Friday, October 23, 2009

sheaves of reality

I'm still stuck on Mrs. Ramsay. Why didn't she stand up againt her husband's "tyrannical" rationality? Why didn't she say something in her own defense? I don't buy that she's shy and docile by nature. Pshh.

I'm reading Judith Butler's Gender Trouble, and while her sections on psychoanalysis are just mumble jumble to me, she's got quite a few powerful passages that make the book a worthwhile read for anyone as easily confused and bored by psychoanalysis as me.

This passage offers an explanation for Mrs. Ramsay's silence.

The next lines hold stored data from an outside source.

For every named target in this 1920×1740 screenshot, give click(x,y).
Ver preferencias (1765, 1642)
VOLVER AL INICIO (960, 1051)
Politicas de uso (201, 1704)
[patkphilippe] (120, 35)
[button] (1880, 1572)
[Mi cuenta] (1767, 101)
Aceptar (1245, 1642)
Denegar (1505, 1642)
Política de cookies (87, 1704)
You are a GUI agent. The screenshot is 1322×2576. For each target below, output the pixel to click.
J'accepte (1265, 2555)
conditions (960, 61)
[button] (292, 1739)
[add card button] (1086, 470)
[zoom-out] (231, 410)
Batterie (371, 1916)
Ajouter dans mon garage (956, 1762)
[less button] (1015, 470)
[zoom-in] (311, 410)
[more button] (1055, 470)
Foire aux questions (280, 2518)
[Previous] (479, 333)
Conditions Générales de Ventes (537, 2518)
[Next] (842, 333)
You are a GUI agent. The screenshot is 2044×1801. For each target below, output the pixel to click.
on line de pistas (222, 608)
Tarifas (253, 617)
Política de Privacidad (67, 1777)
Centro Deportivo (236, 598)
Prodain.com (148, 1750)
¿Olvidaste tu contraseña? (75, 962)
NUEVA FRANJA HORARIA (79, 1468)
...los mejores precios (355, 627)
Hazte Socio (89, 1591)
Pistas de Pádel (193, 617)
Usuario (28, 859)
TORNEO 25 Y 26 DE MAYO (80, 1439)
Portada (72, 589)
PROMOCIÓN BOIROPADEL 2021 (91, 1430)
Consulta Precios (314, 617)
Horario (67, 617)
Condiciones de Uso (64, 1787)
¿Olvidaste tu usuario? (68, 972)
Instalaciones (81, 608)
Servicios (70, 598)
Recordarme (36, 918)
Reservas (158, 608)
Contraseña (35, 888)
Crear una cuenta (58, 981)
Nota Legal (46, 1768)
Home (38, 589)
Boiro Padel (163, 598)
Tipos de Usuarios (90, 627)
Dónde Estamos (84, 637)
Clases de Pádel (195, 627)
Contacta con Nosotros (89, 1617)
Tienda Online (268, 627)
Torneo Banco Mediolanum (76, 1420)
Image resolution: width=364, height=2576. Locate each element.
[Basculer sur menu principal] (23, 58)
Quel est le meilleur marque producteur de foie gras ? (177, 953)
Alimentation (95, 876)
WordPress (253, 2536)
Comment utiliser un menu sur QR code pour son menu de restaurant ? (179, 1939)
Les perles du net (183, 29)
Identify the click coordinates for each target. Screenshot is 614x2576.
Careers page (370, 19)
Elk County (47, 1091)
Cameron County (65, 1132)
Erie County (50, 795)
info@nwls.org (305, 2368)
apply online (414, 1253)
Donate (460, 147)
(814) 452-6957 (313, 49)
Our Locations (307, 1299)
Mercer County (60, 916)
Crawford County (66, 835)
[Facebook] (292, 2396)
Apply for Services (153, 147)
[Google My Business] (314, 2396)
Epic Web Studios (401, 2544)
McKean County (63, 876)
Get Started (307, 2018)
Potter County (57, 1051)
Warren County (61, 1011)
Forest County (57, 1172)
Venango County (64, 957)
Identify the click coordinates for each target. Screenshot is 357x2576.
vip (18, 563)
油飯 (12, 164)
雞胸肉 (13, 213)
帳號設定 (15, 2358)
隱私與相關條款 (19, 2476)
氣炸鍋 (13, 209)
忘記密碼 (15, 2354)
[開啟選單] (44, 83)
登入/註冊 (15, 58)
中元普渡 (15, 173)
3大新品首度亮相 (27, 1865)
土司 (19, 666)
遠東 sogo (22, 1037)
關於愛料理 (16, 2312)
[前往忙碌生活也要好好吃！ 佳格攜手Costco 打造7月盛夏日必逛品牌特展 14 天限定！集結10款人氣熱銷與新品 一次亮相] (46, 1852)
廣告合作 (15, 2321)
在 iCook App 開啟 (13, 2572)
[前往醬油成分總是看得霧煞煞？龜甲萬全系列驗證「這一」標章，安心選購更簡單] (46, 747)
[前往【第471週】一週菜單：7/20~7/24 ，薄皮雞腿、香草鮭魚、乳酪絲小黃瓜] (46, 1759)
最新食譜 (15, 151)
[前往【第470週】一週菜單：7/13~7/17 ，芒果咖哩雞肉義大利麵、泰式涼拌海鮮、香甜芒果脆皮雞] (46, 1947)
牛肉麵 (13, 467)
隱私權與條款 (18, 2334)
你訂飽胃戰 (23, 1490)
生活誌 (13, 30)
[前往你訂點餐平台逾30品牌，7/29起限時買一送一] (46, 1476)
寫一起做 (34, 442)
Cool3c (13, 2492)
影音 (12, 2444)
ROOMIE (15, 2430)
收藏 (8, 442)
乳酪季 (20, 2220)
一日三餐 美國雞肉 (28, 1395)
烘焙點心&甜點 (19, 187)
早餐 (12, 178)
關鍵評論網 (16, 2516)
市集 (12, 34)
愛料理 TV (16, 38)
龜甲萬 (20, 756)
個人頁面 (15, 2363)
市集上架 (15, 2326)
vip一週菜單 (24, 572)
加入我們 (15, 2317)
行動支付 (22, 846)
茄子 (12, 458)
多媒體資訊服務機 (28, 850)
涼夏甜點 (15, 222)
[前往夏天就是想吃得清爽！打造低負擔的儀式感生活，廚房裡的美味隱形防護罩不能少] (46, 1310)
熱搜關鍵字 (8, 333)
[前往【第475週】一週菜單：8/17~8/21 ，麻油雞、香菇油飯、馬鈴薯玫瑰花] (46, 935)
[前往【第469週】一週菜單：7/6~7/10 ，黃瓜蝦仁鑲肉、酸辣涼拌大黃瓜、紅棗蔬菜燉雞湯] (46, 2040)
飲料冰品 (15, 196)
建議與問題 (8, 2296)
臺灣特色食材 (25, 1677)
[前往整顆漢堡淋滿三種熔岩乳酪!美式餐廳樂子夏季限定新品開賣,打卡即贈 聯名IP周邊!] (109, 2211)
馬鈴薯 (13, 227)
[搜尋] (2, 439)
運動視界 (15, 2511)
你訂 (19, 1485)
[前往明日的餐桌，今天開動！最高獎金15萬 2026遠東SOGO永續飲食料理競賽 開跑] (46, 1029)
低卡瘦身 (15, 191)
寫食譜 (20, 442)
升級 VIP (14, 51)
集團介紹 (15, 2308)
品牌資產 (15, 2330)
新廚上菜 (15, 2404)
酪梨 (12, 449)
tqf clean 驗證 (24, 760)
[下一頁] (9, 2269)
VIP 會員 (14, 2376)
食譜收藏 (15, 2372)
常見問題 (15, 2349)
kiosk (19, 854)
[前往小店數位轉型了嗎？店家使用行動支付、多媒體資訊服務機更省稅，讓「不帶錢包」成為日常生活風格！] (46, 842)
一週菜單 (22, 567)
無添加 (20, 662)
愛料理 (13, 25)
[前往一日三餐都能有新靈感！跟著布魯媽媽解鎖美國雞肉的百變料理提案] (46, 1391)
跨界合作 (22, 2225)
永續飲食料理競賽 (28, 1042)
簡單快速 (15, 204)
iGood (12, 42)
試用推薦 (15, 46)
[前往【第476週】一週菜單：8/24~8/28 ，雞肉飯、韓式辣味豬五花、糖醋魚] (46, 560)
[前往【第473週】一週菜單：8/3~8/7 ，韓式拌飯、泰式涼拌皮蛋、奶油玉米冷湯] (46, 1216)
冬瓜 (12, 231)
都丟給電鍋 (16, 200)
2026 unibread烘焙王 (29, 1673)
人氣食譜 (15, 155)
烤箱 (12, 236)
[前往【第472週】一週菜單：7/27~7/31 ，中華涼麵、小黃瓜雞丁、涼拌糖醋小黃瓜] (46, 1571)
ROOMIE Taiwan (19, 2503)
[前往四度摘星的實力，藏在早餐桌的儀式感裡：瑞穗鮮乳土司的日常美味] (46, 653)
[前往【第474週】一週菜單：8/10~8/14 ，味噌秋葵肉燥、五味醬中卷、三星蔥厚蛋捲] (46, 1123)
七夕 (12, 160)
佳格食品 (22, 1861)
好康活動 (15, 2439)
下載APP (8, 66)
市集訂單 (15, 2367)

Language casts sheaves of reality upon the social body.

- Monique Wittig

Discourse becomes oppressive when it requires that the speaking subject, in order to speak, participate in the very terms of that oppression - that is, take for granted the speaking subject's own impossibility or unintelligibility. This presumptive heterosexuality, she argues, functions within discourse to communicate a threat: "you-will-be-straight-or-you-will-not-be." Women, lesbians, and gay men, she argues, cannot assume the position of the speaking subject within the linguistic system of compuslory heterosexuality. To speak within the system is to be deprived of the possibility of speech; hence, to speak at all in that context is a performative contradiction, the linguistic assertion of a self that cannot "be" within the language that asserts it.